**DATA EXCERPTS**
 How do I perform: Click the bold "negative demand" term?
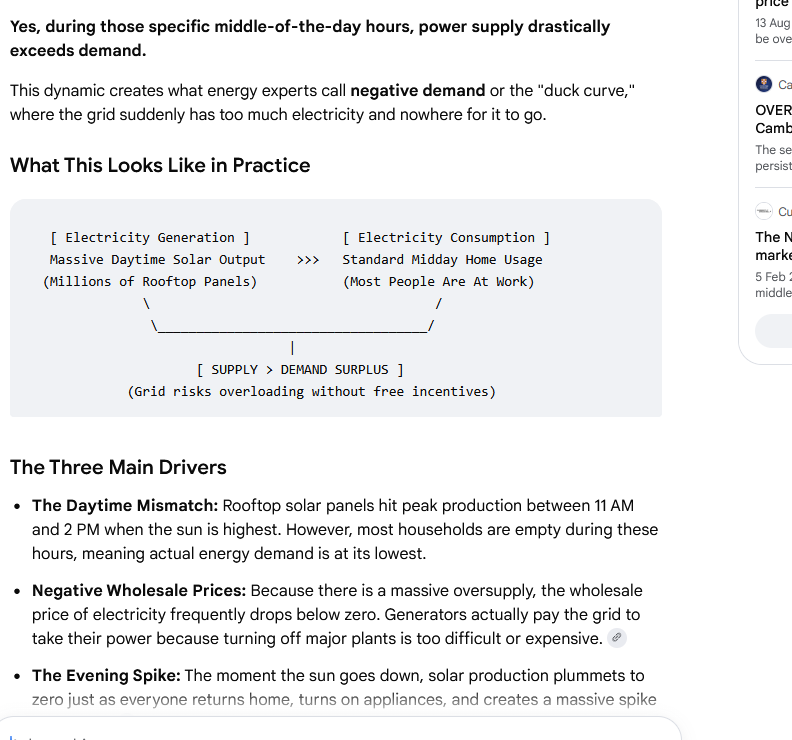418,90
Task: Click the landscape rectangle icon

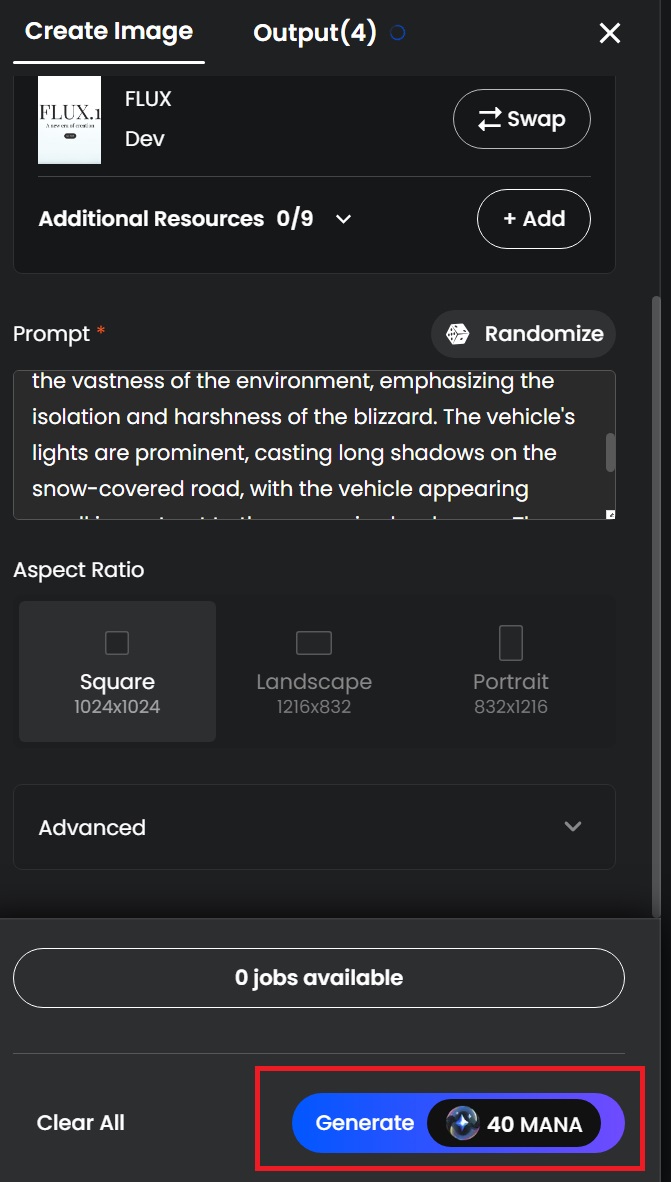Action: pyautogui.click(x=314, y=643)

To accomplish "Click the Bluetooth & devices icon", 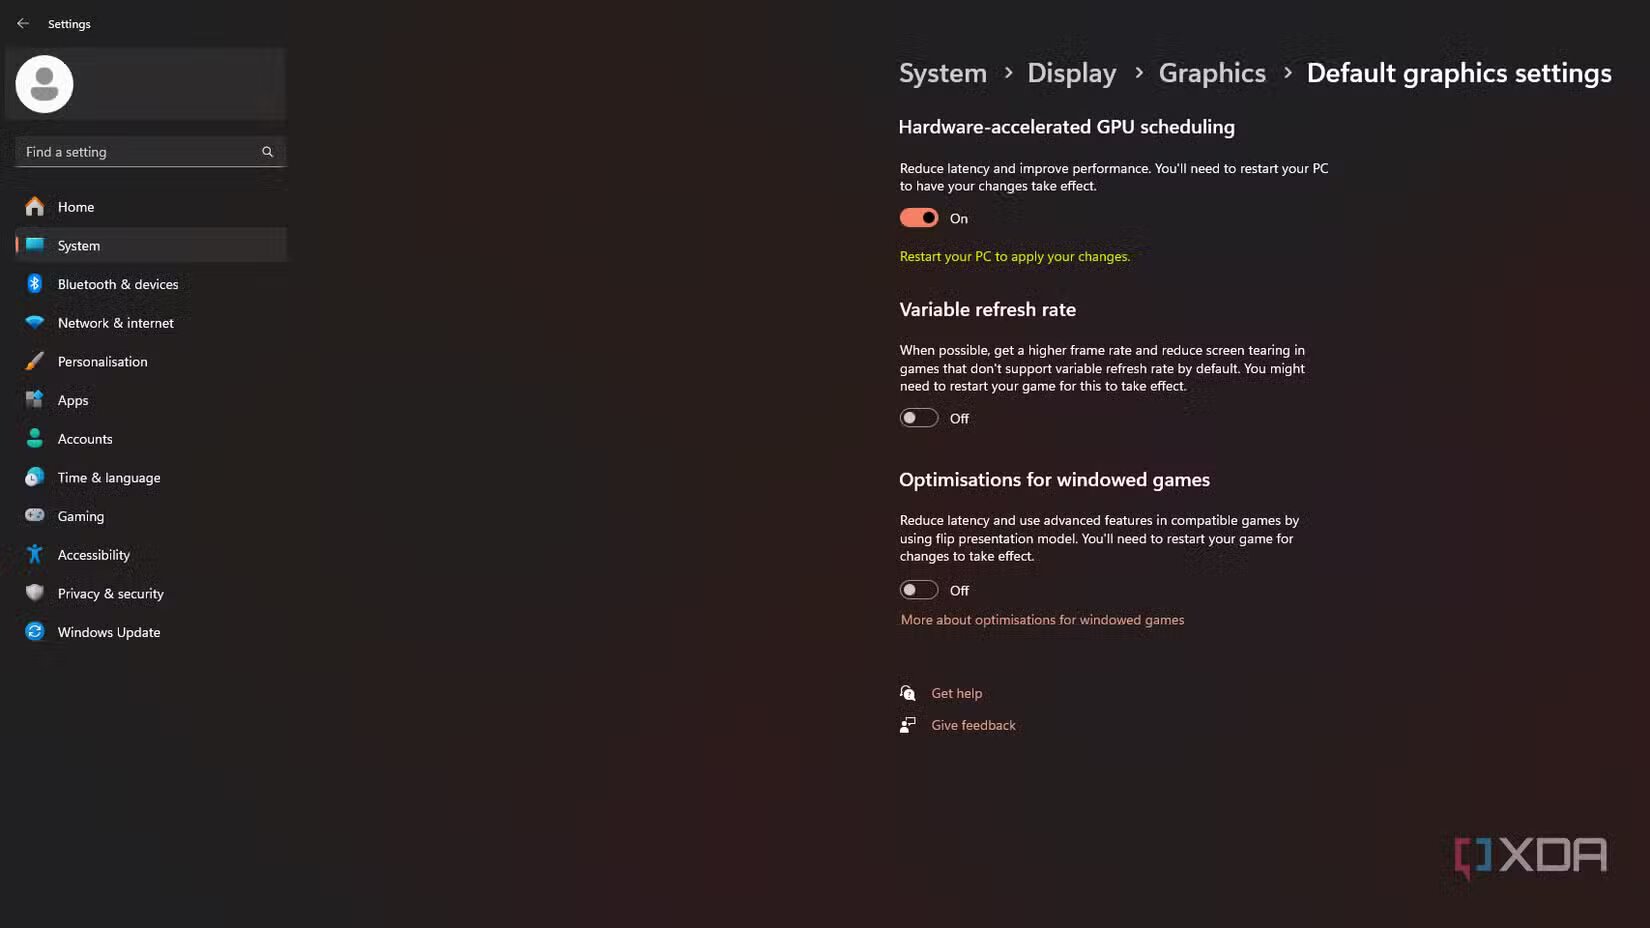I will pyautogui.click(x=35, y=284).
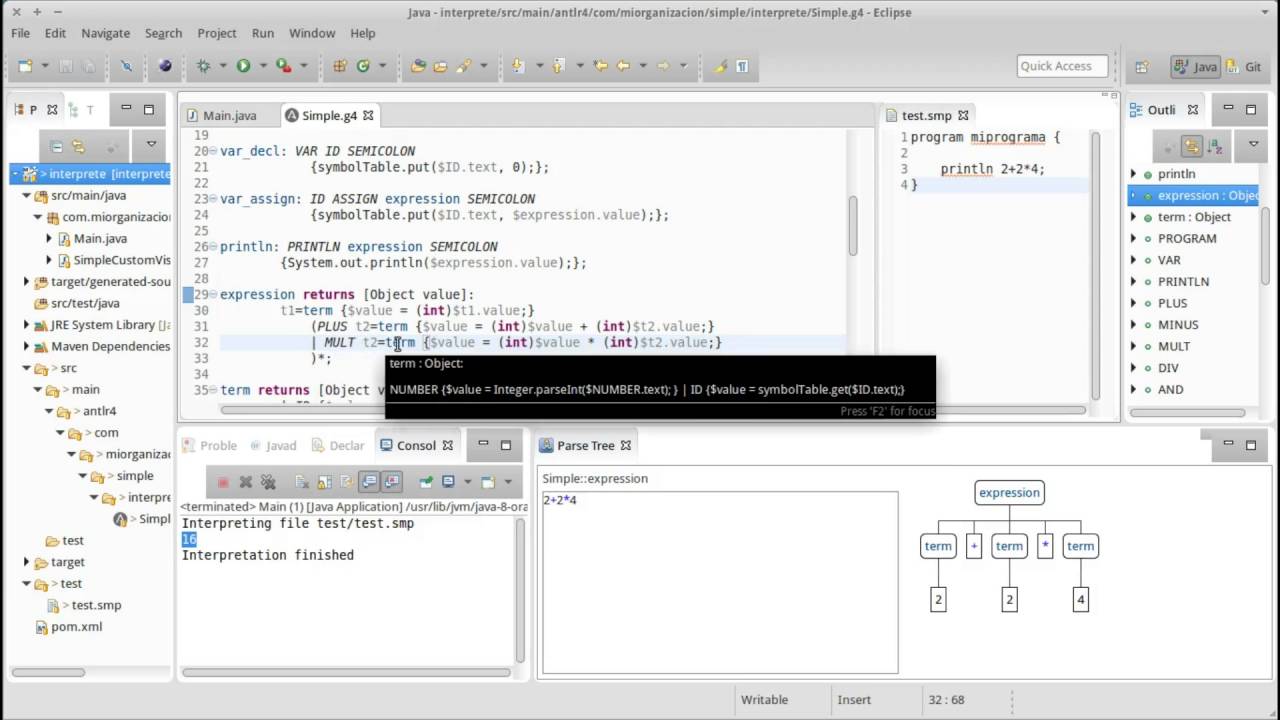1280x720 pixels.
Task: Open the Run button dropdown arrow
Action: [x=263, y=66]
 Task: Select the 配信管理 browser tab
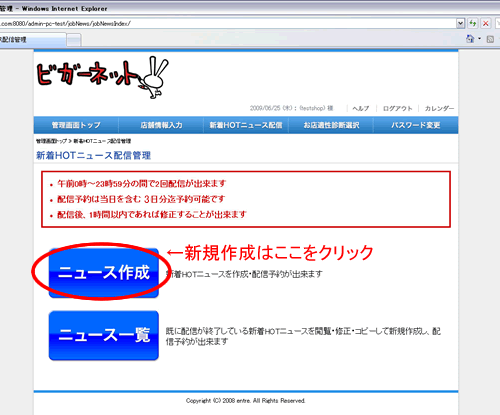[32, 40]
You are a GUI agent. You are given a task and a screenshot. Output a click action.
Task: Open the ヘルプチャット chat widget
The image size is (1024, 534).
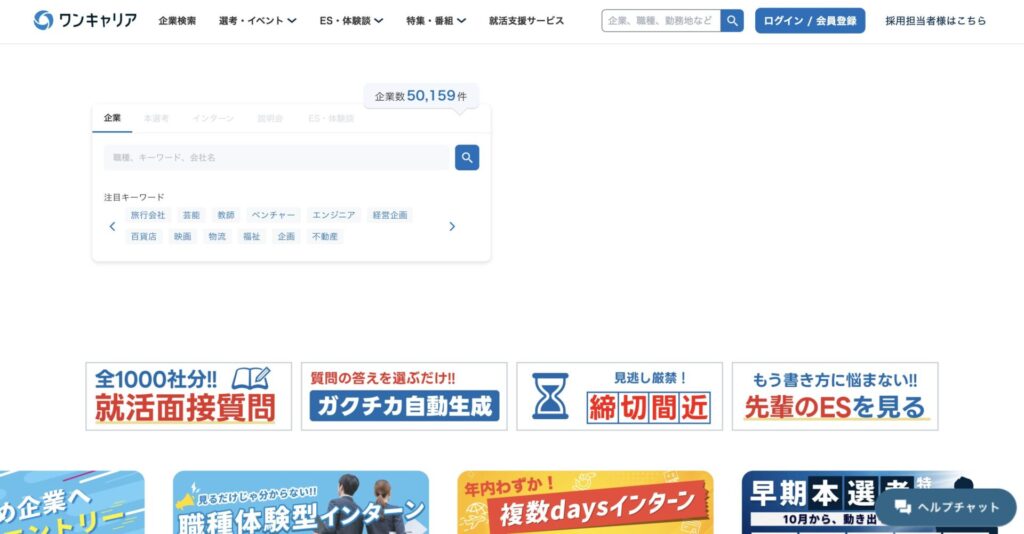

**TASK GOAL**
Would you print, exactly as they appear, the lines from the line with "Task: Open the ヘルプチャット chat widget" through the end of the entries above, leaving out the pictures?

**WRITTEN ANSWER**
Task: Open the ヘルプチャット chat widget
The image size is (1024, 534).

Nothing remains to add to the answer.